Olea europaea L., ssp sativa, l’olivo, apparentemente la pianta mediterranea per eccellenza, sia per la sua vasta diffusione su tutto il territorio ( la definizione di regione dell’olivo, che indica una precisa regione climatica, è divenuta praticamente sinonimo di “area mediterranea”),  sia per una così radicata presenza culturale da sembrare ancestrale, e invece proveniente dall’Asia sud occidentale, tra l’Armenia e le sorgenti dell’indo dove era coltivata in tempi remoti dalle popolazioni semitiche dalle quali fu introdotto nel bacino mediterraneo.

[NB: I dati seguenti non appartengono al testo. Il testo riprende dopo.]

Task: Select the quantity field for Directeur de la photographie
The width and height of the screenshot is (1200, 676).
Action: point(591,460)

Come per altri alberi da frutto, l’olivo che noi conosciamo rappresenta la lenta evoluzione di una pianta selvatica ( l’olivastro, tuttora diffusissimo nella macchia mediterranea) sparsa su un vastissimo areale, coltivata e trasformata assiduamente per potenziarne la fruttificazione.
Erodoto (Historiae, I,193) dice che a Babilonia non crescevano alberi di olivo e che le popolazioni si servivano di olio di sesamo, il che indica che nella zona mesopotamica fino a tempi ancora recenti l’olivo non era stato ancora introdotto.
Noto agli antichi Egizi che ne coltivavano le piante e alle popolazioni semitiche installatesi in Asia in Asia minore, esso comparve all’inizio probabilmente su quel versante mediterraneo, ma si diffuse nel bacino solo molto più tardi.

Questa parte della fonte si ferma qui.